Given these elections are almost as important to the American political process as the presidential election itself, you'd naturally presume they should be the express focus of the mainstream press now, that the presidential election is all but wrapped up - how is Hillary Clinton going to enact the policies she's advocated throughout this campaign without her party also controlling the congress? But that's not the case. Given the fact that the Presidential Debates have proven so blockbuster - the first one is thought to have been the most watched in American history - the newscasters are continuing to focus on the presidential elections while largely ignoring the congressional and state elections. 

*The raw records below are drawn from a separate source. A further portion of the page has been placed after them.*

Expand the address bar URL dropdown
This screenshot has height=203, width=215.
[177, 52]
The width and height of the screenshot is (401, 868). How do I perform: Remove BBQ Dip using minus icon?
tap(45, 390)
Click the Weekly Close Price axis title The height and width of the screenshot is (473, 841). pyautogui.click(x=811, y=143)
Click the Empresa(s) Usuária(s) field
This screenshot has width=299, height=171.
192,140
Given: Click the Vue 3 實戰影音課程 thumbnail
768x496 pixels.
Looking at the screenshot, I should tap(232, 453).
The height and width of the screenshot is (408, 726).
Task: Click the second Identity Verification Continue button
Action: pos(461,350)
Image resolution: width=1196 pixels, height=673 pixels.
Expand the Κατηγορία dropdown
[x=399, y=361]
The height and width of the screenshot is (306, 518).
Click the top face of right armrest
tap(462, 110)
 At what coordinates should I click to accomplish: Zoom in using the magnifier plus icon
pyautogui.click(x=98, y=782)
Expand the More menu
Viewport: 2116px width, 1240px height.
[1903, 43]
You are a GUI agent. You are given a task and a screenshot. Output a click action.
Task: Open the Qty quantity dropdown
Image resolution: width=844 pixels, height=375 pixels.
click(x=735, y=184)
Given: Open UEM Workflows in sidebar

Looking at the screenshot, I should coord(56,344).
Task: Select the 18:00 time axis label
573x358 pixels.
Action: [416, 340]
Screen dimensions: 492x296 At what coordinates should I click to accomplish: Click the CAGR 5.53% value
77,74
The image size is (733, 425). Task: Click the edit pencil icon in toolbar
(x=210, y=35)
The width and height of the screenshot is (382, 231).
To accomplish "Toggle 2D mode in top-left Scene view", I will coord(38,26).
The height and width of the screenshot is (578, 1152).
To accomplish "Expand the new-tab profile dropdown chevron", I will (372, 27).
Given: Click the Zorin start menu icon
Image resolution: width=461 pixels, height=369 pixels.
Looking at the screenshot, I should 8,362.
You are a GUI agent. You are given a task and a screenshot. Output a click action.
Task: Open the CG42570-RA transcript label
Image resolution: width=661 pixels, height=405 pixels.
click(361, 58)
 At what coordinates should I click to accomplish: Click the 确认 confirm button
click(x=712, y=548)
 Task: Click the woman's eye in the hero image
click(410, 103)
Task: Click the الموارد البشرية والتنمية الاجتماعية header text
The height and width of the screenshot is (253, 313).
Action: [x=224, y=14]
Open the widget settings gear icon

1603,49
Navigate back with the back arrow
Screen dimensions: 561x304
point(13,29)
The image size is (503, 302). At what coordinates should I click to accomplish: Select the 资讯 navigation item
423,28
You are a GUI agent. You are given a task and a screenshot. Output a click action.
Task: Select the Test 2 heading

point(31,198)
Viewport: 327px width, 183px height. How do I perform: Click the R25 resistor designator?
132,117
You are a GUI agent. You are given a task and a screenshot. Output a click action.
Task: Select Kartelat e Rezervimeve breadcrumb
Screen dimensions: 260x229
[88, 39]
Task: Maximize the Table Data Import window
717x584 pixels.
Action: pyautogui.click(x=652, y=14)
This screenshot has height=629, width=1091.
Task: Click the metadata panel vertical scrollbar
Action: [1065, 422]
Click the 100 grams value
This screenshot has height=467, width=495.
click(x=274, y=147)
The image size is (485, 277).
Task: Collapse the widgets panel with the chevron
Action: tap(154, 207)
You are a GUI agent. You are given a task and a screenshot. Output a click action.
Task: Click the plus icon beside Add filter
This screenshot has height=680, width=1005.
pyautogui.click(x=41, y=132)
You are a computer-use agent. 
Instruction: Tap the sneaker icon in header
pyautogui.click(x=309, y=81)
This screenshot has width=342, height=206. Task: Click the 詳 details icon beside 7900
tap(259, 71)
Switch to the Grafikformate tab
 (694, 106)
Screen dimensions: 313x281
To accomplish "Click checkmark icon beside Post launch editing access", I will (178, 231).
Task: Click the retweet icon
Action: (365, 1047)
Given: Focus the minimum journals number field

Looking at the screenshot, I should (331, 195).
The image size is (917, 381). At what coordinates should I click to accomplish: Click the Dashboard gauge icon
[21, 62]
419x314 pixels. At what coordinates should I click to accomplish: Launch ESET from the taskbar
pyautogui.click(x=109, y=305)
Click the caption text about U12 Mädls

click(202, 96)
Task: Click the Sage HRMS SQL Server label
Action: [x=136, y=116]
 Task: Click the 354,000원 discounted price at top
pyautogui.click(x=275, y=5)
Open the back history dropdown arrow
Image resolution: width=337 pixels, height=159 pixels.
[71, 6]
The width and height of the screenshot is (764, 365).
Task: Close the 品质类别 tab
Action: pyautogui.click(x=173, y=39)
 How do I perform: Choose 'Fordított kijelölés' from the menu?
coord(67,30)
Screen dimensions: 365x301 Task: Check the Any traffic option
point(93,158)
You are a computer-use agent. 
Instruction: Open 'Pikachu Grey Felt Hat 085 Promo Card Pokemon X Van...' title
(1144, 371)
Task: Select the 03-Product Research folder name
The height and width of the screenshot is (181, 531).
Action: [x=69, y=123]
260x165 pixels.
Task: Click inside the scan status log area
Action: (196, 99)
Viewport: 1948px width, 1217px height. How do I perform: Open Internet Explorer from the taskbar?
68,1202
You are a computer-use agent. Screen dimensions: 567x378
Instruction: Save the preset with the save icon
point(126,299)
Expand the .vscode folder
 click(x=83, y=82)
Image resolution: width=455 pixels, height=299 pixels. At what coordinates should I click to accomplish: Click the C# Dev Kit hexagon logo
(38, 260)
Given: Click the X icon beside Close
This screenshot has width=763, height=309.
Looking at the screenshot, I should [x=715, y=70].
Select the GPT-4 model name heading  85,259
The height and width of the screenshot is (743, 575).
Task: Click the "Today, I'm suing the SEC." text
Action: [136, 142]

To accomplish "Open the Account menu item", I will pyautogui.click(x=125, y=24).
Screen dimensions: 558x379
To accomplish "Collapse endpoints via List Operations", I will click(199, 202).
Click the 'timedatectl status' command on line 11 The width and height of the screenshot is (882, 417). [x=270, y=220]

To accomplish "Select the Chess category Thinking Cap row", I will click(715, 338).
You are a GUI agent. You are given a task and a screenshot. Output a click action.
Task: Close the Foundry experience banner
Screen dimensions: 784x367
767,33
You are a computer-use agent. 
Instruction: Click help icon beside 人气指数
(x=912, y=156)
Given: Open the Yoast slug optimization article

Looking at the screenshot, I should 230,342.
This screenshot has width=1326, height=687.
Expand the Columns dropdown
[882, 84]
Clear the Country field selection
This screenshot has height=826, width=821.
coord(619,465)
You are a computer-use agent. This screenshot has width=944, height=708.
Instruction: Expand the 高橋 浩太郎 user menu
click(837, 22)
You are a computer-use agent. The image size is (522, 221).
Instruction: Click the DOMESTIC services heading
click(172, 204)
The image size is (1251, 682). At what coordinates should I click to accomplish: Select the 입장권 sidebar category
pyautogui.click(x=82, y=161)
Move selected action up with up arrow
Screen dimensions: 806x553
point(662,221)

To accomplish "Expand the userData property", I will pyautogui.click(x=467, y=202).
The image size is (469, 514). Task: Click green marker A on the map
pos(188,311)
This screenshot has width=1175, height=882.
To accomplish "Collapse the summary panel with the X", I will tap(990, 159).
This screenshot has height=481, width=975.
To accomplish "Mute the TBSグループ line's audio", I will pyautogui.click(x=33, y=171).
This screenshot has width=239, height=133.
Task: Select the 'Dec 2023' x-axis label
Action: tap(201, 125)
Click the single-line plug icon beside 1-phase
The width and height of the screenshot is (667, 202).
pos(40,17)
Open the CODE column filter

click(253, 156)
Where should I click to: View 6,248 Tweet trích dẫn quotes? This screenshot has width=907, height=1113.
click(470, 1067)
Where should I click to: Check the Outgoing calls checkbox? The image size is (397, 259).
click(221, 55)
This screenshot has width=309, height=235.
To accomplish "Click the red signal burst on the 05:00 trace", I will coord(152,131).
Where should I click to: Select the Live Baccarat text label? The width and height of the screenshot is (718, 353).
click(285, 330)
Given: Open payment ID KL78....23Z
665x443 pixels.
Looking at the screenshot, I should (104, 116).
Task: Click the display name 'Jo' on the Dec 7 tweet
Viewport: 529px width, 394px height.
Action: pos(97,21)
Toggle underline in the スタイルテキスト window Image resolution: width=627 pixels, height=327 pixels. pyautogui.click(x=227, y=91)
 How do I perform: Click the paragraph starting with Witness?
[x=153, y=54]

This is not unique to America, though America is probably the most gaudy example of the deterioration of mainstream politics to a sort of popularity contest bankrolled by special interests. One of the problem I have with how the media reports on politics today is that it reduces politics to personalities and events. Instead of issues and policies being teased out and the processes behind them analysed, media focus continues to be trained on individuals and their perceived strengths and weaknesses. So, when it comes to election time a leader's likeability or their 'leadership qualities' or their soundbites are immeasurably more important than the policies they present. This is especially evident in the UK where a poll by YouGov recently showed that the British public actually prefer the economic policies of Jeremy Corbyn and the Labour Party to the Tories - but only when they aren't told they're actually his. Corbyn, much like his predecessor as Labour leader Ed Miliband, has been the subject of a character assassination by the right-wing press in Britain who routinely characterise him and his supporters as incompetent, extremist, Britain-hating loonies. Corbyn and his team have undoubtedly had their failings when it comes to media strategy and communications, but the bias of the British press is undeniable

So what are the solutions? Is the media really all to blame? If you were to ask media executives they'd tell you they're simply giving them what the public wants. The public doesn't care about the intricacies of policy, the background to big politcal issues, boring down-ballot elections - the public likes political drama, demagogues, backstabbers and tragic heroes. That's illustrated in the viewing figures that Donald Trump speeches, rallies and controversies pulled in. But the damage this does to political discourse and debate is so profound we need to seriously consider what we can do to fix it. Is political education from a young age to ensure that young adults leaving school have a basic grasp of political issues and ideologies a solution? Is opening up the policy process to the public and governments providing better transparency in how they formulate it a solution? It's difficult to envisage a proper solution within the confines of a capitalist economy because news corportation will always be at the mercy of their viewing figures and their balance sheets. But as long as politics and news is presented as light entertainment there'll always be a chance another Donald Trump will appear.